Methods: 20 consecutive patients undergoing trans-femoral aortic valve implantation procedure between May 2015 and March 2016 in our institute were retrospectively evaluated. The periprocedural cerebral oxygenation was measured with a near infrared spectroscopy sensor (INVOSTM-5100 C, Medtronic Inc., Minneapolis, MI, USA) located on the forehead of the patients. All hemodynamic data and cerebral near infrared spectroscopy values were recorded before, during and after the procedure with constant time intervals, especially at the time of rapid ventricular pacing and device deployment.
Results: The mean age was 74.4 ± 9.2 years. Male female ratio was 1.8 to 1 (13 males, 7 females). Mean procedure time was 70.2 ± 14.3 minutes. The rapid ventricular pacing included two episodes with a total time for pacing of 22.6 ± 5.1 seconds. There was a statistically significant difference with regard to the heart rate and the cerebral near infrared spectroscopy values (p=0.006 and p=0.02; respectively) in all patients during the rapid ventricular pacing period. The cerebral near infrared spectroscopy values were statistically lower than baseline levels (p<0.001).
Conclusion: This observational study presents the significant decrease of cerebral near infrared spectroscopy values during the rapid ventricular pacing phase of the transcatheter aortic valve implantation procedure.

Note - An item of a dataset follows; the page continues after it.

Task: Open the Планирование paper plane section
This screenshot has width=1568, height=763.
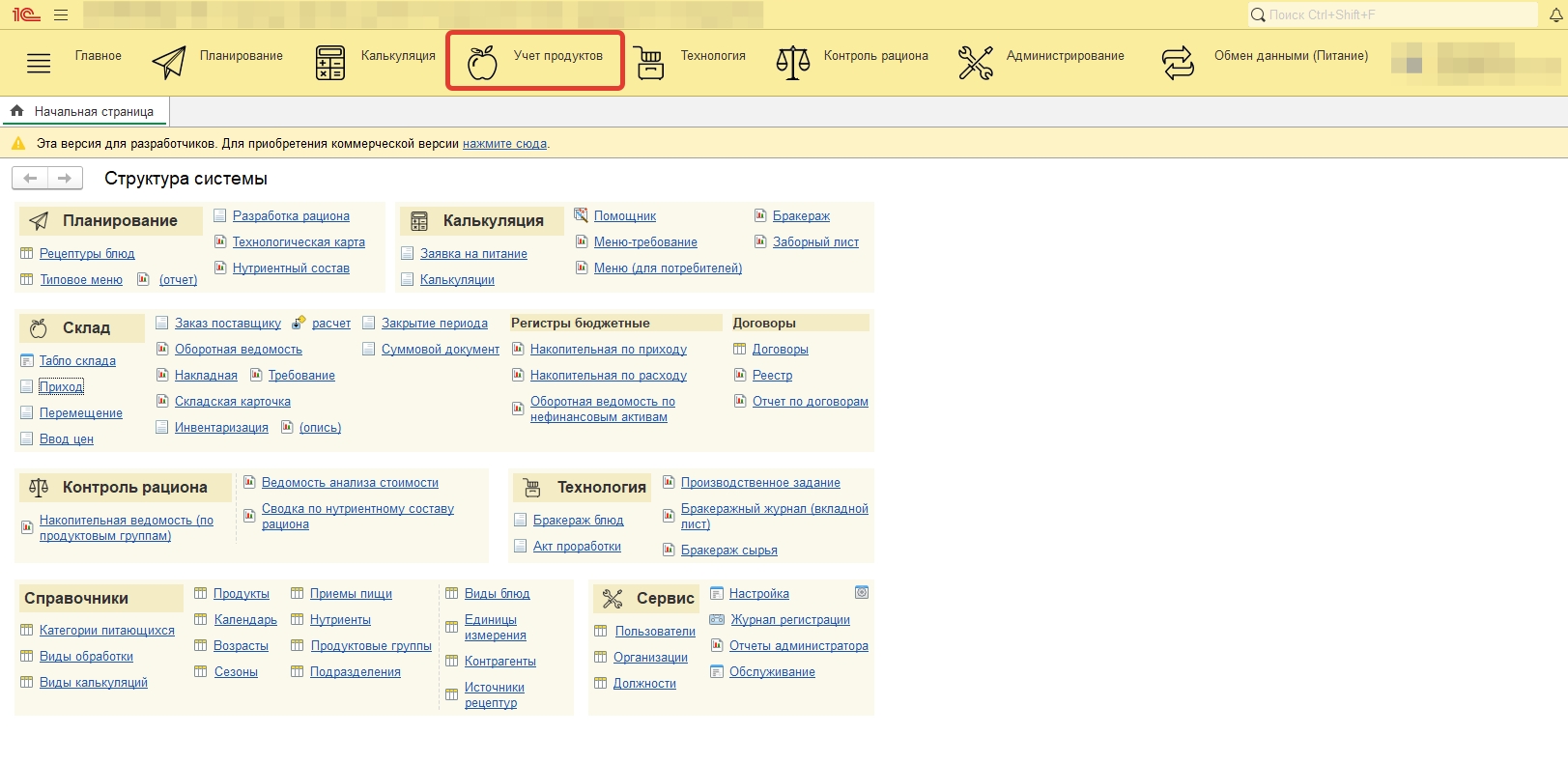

Further studies may reveal cut-off values both for near infrared spectroscopy values and rapid ventricular pacing duration in order to determine a critical cut-off level.
Transcatheter aortic valve implantation, Near infrared spectroscopy, Cerebral ischemia, Aortic valve stenosis, Cerebrovascular stroke, Cardiac pacing.
Aortic stenosis (AS) is an emerging public health problem with the aging population and it has become the third leading cause of structural heart disease after hypertension and coronary artery disease in industrialized countries . The traditional treatment of AS with surgical aortic valve replacement (SAVR) may be prohibitively risky or even contraindicated in a significant percentage of this patient population due to the advanced age and associated co-morbidities . The balloon aortic valvuloplasty (BAV) was emerged as a less invasive intervention method for high-risk candidates for SAVR with satisfactory short term results in terms of mean aortic valve area and left ventricular ejection fraction . At the beginning of the new century, transcatheter aortic valve implantation (TAVI) had been introduced by the pioneering work of Alain Cribier and it has been nominated as the most exciting development in the last decade in the era of cardiovascular diseases [4,5].
Cerebral injury is probably the most devastating of the nonfatal complications in the postoperative period both for SAVR and TAVI. When the surgically high-risk patient population for TAVI is considered, it’s arguable that these patients have even more risk for cerebral injury when TAVI is performed . The well-known PARTNER trial reported an incidence of cerebrovascular stroke of 6.7% and 10% at the postoperative first month and first year following the TAVI procedure,respectively . Moreover, with the advances in neuroimaging techniques and utilization of diffusion-weighted magnetic resonance imaging (DWMRI), silent cerebral ischemic events and consequent neurocognitive decline after TAVI have become evident . The cerebral event may either be due to embolization during the ballooning of the aortic valve and device deployment or due to hypoperfusion during rapid ventricular pacing (RVP) and intentional hypotension .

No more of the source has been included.